*Problem details*. Continue the glossary of corrugated packaging terms below by writing the next entry or entries after its final sentence.

*Excerpted text*.
## START
Every industry has its unique terms and language and ours is no different. We thought it might be helpful for you to have some of this language defined.
- Corrugated vs Cardboard
Technically, these are two different things. However, in practice, the words are commonly used to refer to the same thing. “Cardboard” is a generic term referring to different types of heavy-duty paper used for a variety of purposes (eg. cardboard box). “Corrugated” refers to a specific type of paper. Corrugated paper has been pleated and has a wavy appearance. The pleating of the paper gives it improved strength and provides a cushion of air between the paper layers. For most packaging applications, this paper is enveloped between two layers of flat paper. Each of these layer assemblies forms a “wall”. Corrugated packaging constructed of one such wall is known as “singlewall”. If two walls are sandwiched together you get “doublewall”, three walls gives you “triplewall” and so on. The more walls, the stronger the construction.
- Cartons, Boxes & Containers
These words really mean the same thing. So whether you call them cartons, boxes or containers, you’re likely referring to any folded container constructed of corrugated paper. They come in standard sizes as well as any custom size imaginable.
## END
*Supplied material*.
## START
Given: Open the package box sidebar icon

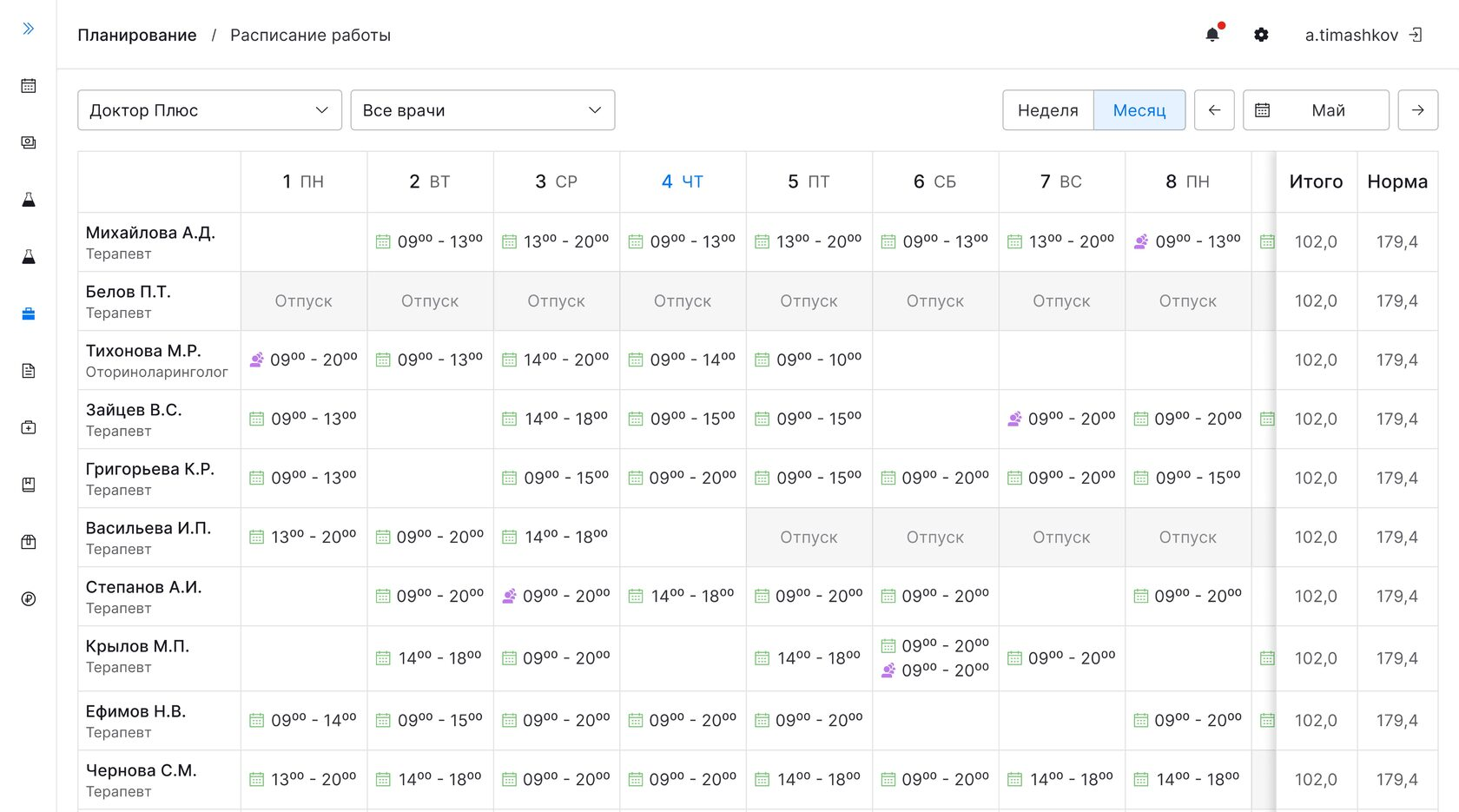Looking at the screenshot, I should coord(29,542).
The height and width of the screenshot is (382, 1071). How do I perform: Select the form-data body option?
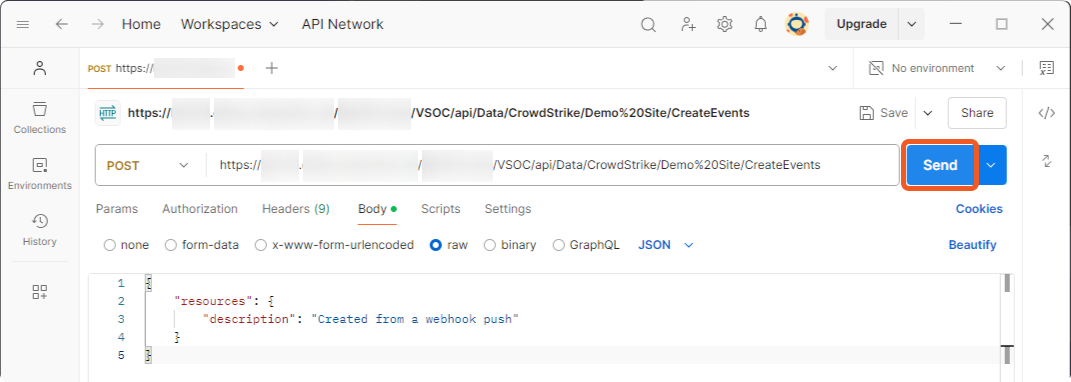(x=202, y=245)
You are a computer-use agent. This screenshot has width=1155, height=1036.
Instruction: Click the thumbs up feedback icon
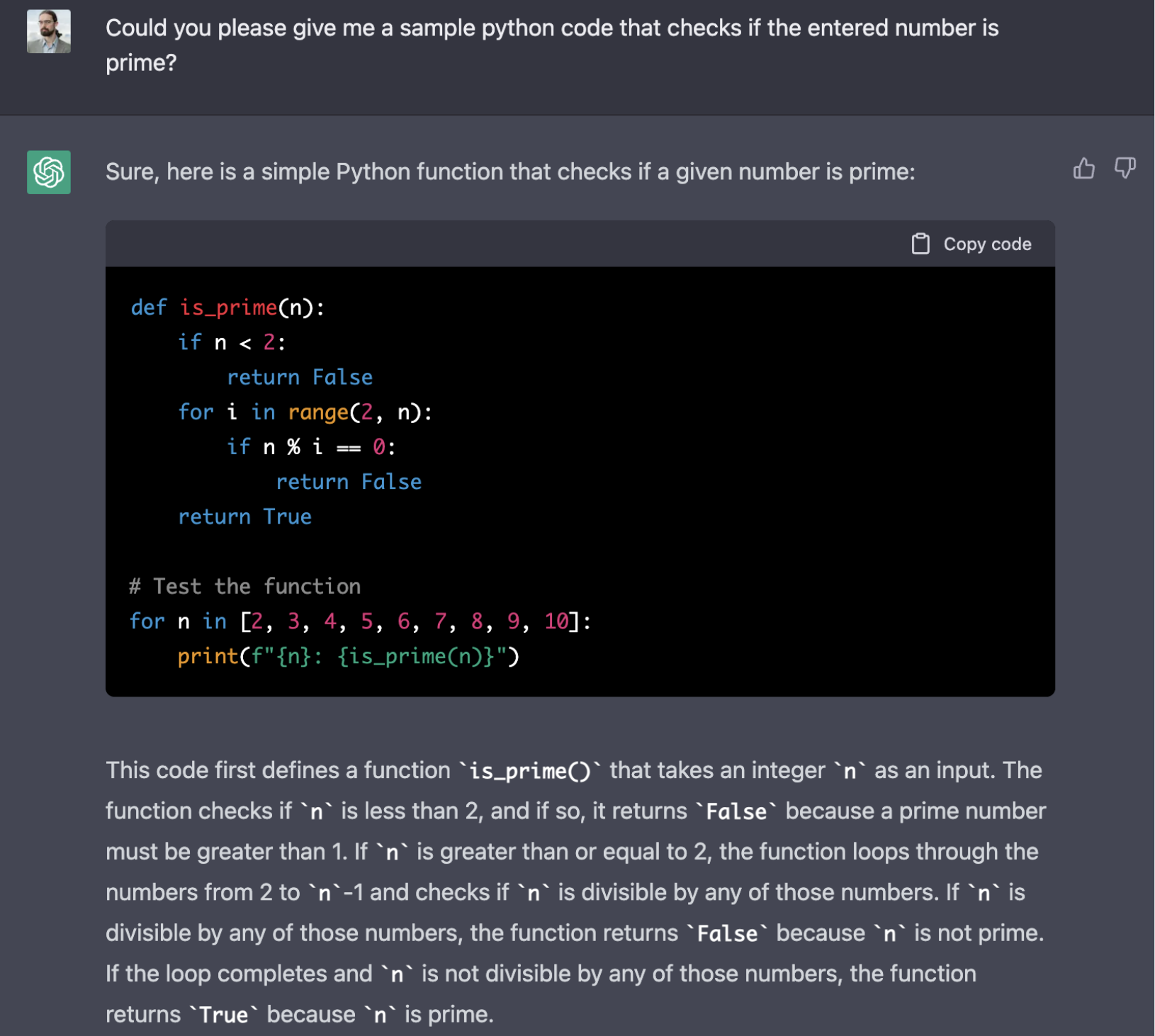tap(1083, 169)
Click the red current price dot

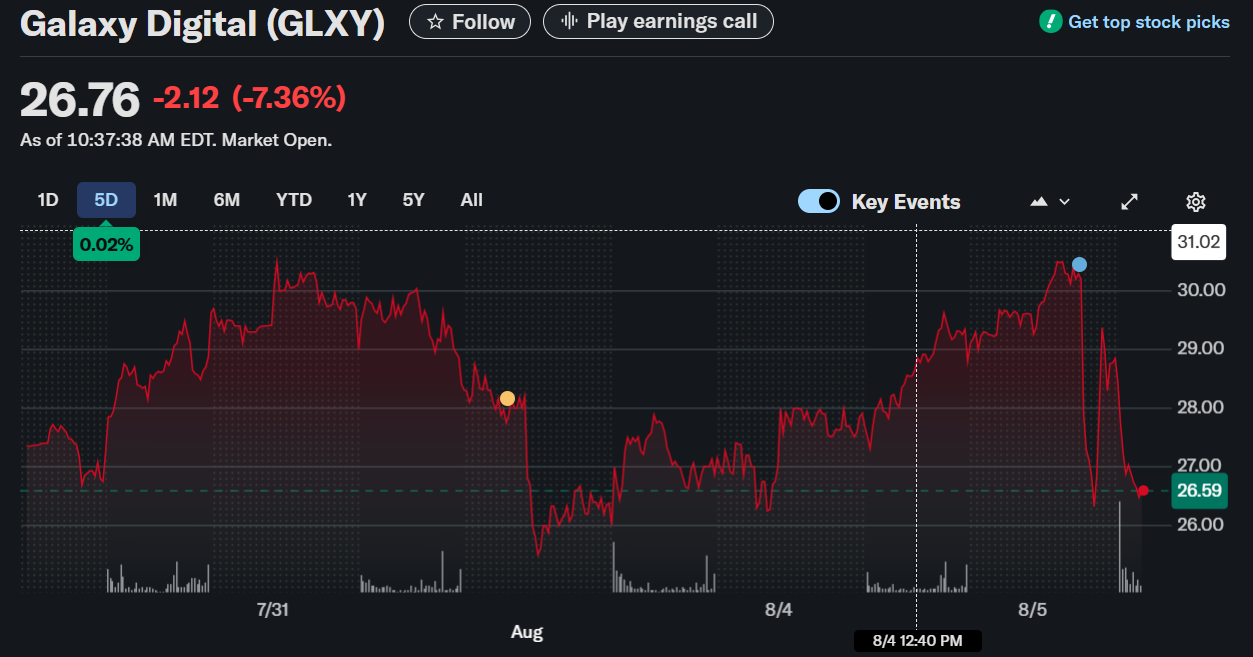click(1143, 491)
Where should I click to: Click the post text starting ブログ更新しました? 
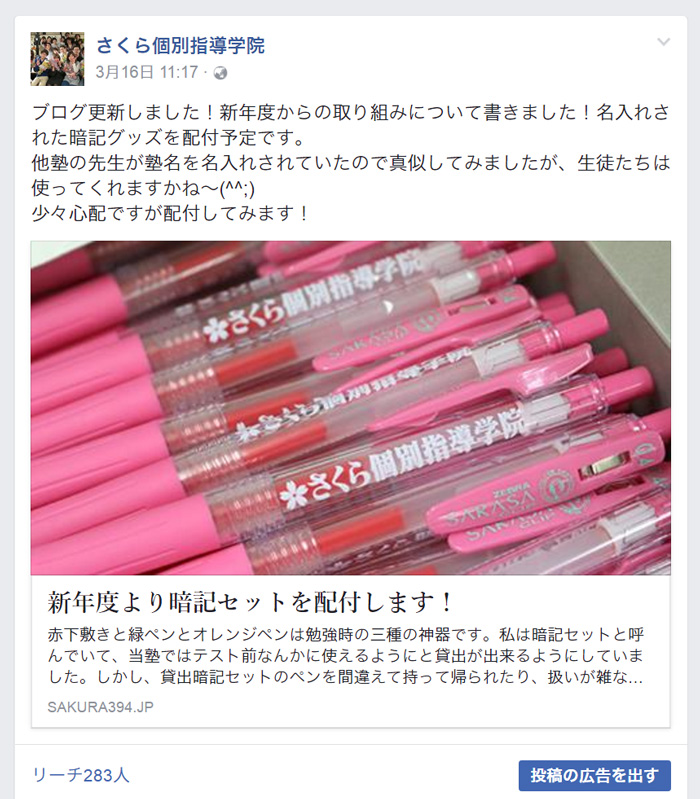tap(351, 125)
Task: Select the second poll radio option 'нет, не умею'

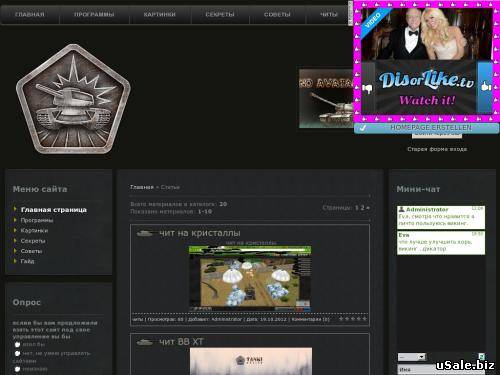Action: pyautogui.click(x=17, y=353)
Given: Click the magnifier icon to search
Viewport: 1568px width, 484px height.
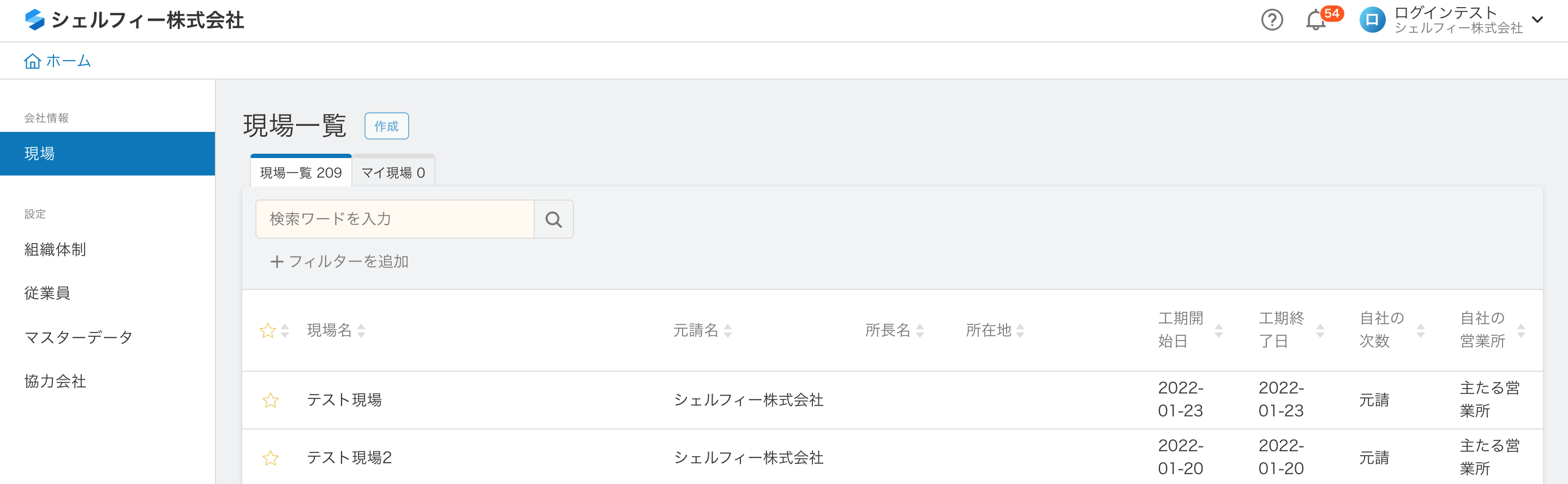Looking at the screenshot, I should click(x=553, y=219).
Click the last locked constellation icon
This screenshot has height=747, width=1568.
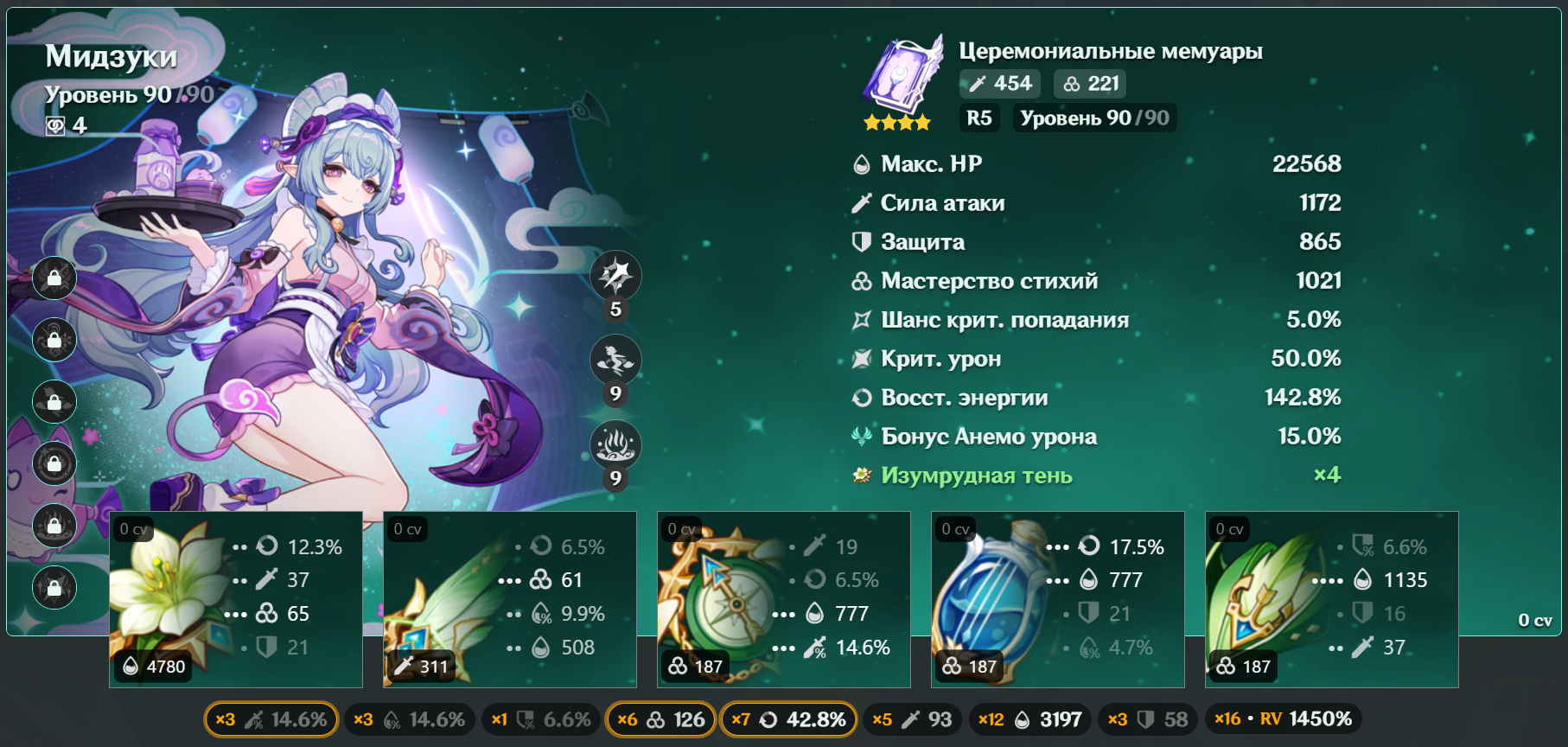54,588
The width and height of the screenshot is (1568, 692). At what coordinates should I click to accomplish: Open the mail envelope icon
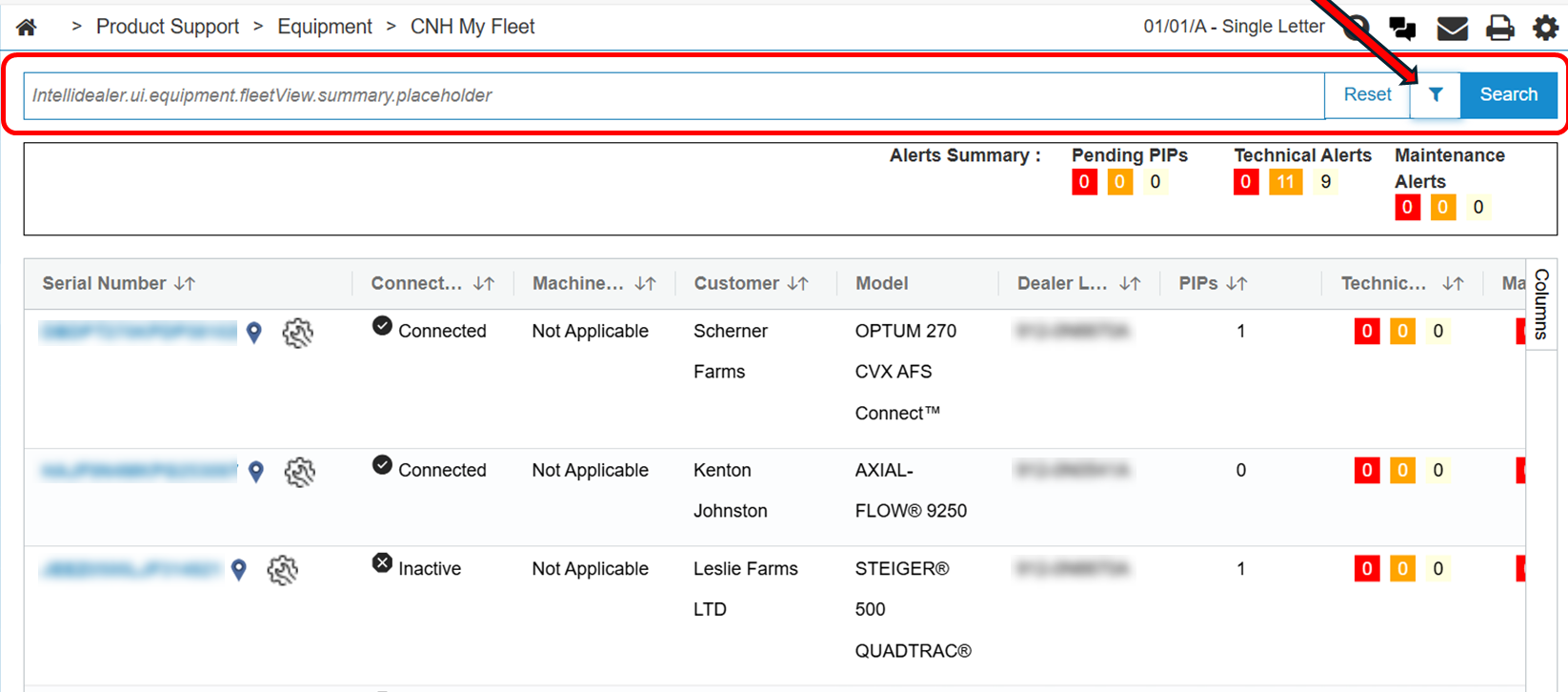click(x=1452, y=29)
## END
*Output for this task*.
- Dunnage, Pads & Partitions
These terms refer to the protective packaging inside your container. Dunnage by definition is any material inserted into the container to support or protect the contents. It can be constructed from corrugated, foam, wood, etc. Dunnage can be custom designed to accommodate any size or shape of product. Pads & Partitions are popular forms of dunnage. Pads are typically a thin gauge of corrugated that are layered flat between rows of product to separate one row from the other. Partitions are typically upright dividers that separate parts vertically from each other. The most recognizable partition would be found in a case of beer.
- RSC vs HSC vs FOL
These are popular abbreviations for the most common types of corrugated box. RSC stands for a Regular Slotted Container. The RSC is likely the most recognizable style of corrugated box. It has 2 slotted flaps that fold and meet in the middle to close the bottom of the box and 2 identical flaps to close the top of the box. HSC stands for a Half Slotted Container. The HSC is identical to the RSC except that it has no top flaps at all. The top of an HSC is completely open. FOL stands for Full Overlap Container. The FOL is similar to the RSC with flaps top and bottom, except the flaps fully overlap each other and reach the far side of the box.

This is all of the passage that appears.